2014 capital gains: As bad as advertised

I have been writing and speaking with clients about the tax implications of capital gain distributions for a long while – especially because capital gain distributions have been on the rise in the last few years, in turn increasing investors’ tax liabilities. With year-end statements and 1099-DIV forms arriving in investor mailboxes, your clients may also be taking notice. Indeed, this topic is relevant for taxable investors – who collectively represented $6.6 trillion in investments in 2013.1 This represents just under one half of the total $15 trillion investing in mutual funds in the U.S. But this issue (and those assets!) also represents a potential opportunity for advisors.2 So, what were capital gains distributions like in 2014 and what might be worth paying attention to in 2015?

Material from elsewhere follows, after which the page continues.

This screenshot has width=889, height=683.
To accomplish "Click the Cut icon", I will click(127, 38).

2014 capital gain distributions: hitting new highs

As the chart below shows, in 2014, the average U.S. equity large cap mutual fund distributed $2.31 per share of capital gains – which is the highest distribution since 2007. U.S. Equity Large Cap Capital Gain Distributions Russell 3000 Large Cap Equity Average: Morningstar Large Cap Equity Blend Universe: funds with assets > $1billion as of 12/31/2014. $ of Share Morningstar’s Large Cap Equity Blend Universe: funds with assets > $1billion as of 12/31/2014. Data shown is historical and not an indicator of future results. Other universes/indexes will produce different results. Information does not represent any actual investment.

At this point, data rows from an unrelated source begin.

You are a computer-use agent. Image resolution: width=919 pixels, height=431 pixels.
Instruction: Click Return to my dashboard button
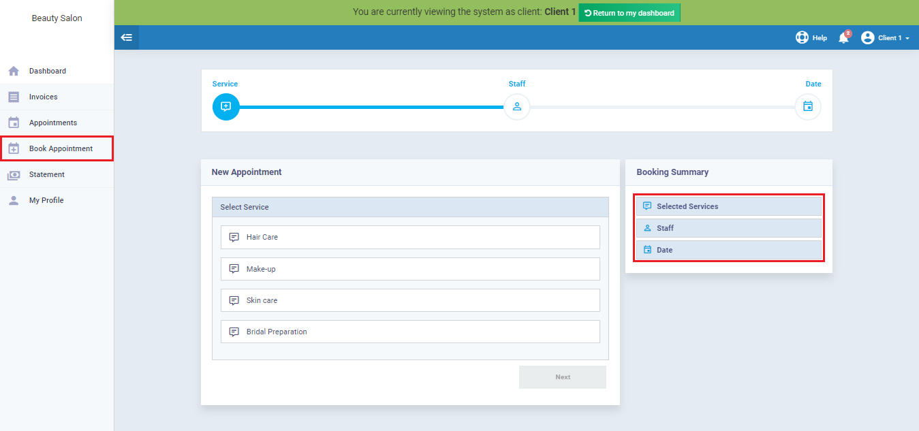629,13
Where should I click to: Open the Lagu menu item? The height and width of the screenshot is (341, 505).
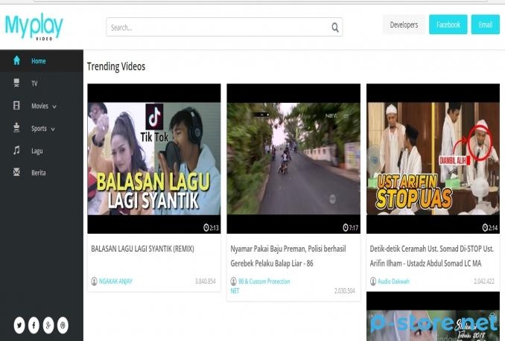click(x=38, y=150)
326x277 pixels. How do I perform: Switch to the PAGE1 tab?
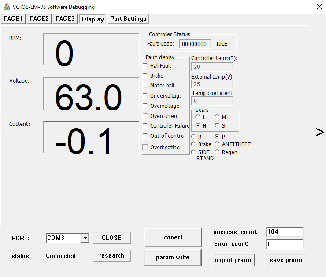(13, 19)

It’s not only the amount of the distribution, but also the sheer number of funds are that are impacted. Consider that last year, 84% of U.S. equity mutual funds (both active and passive funds) made a capital gain distribution, and one fourth of those distributions were greater than 13% of their investment value. Of course, for taxable investors there’s some irony to the current capital gain distribution situation: the market downturn in 2008 was painful for many – but it created capital losses, which have served as an offset to most capital gains over the subsequent years, thereby helping reduce investors’ tax liabilities. However, with 2014 marking the sixth consecutive year of positive equity markets – which in many ways is cause for celebration for investors – most of the capital loss carryforwards generated from 2008’s losses have been used up. That’s why we see capital gain distributions on the rise.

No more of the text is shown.